La actitud de la criada le pareció indescifrable. Lo único que le llamaba la atención era esa seriedad de comportamiento, pero, por más esfuerzo de memoria que hacía, no lograba por el momento recordar si ése era su tono habitual. Ciertamente no era una muchacha expansiva al estilo de Juanita; era mucho más tiesa y menos espontánea y con algo de colmillo retorcido, al menos con él, por lo que su extrema seriedad no dejaba de resultarle incómoda.

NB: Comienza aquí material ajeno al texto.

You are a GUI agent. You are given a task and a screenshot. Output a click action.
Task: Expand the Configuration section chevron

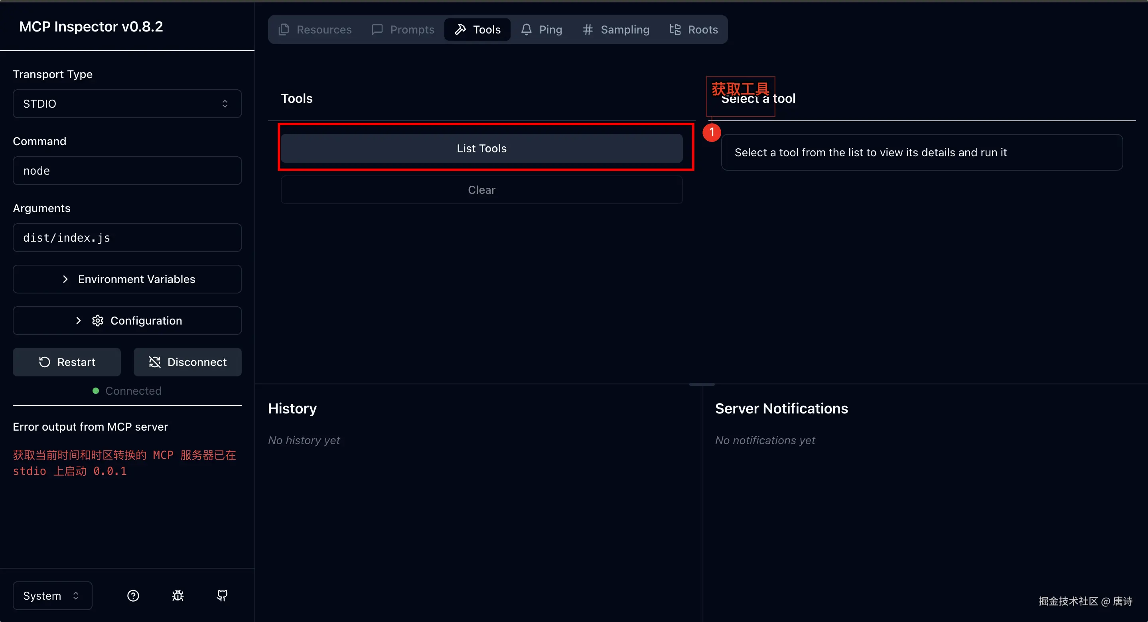click(78, 320)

Pero ahora todo su interés se centraba en abrir la bolsa y comprobar no tanto su contenido como el orden de su contenido. Se maldecía por no haber actuado con rapidez evitando que la criada de los Arriaza metiese la toalla y el bañador en la bolsa porque quizá ya no pudiese recordar la disposición del resto del interior, es decir, lo que la criada hubiese podido ver al retirar la toalla y el bañador si es que había algo a la vista. Pero la sangre ¿y si hubiera traspasado la camisa por fuera? No, estaba todo en la bolsa de plástico del supermercado; Dora tendría que haberla desanudado deliberadamente. ¿Sería capaz de hacer una cosa así? También pudo haber sido algo mecánico, buscando… Y después de todo, la vida era impredecible: si no llega a tener el bañador mojado, la bolsa hubiera seguido esperándole en su sitio. En cambio, propiciar el almuerzo y la siesta en casa de los Arriaza, eso fue sencillo, aunque estuvo dispuesto a anular el plan si no hubiera quedado con ellos. La vida era impredecible. Por eso la idea central era la improvisación. La siesta en casa de los Arriaza necesitaba ser un producto de la casualidad, no un compromiso pactado con anterioridad. Todo lo que fuera improvisación actuaba en su favor y alejaba la sombra de la premeditación, sí, pero el azar es una veleta que tan pronto apunta en una dirección como en otra, según el favor del viento. Por fortuna, hoy Ana María y Fernando comían solos y todo tuvo el toque de espontaneidad que él deseaba. Después…
Después había sucedido lo que tenía que suceder.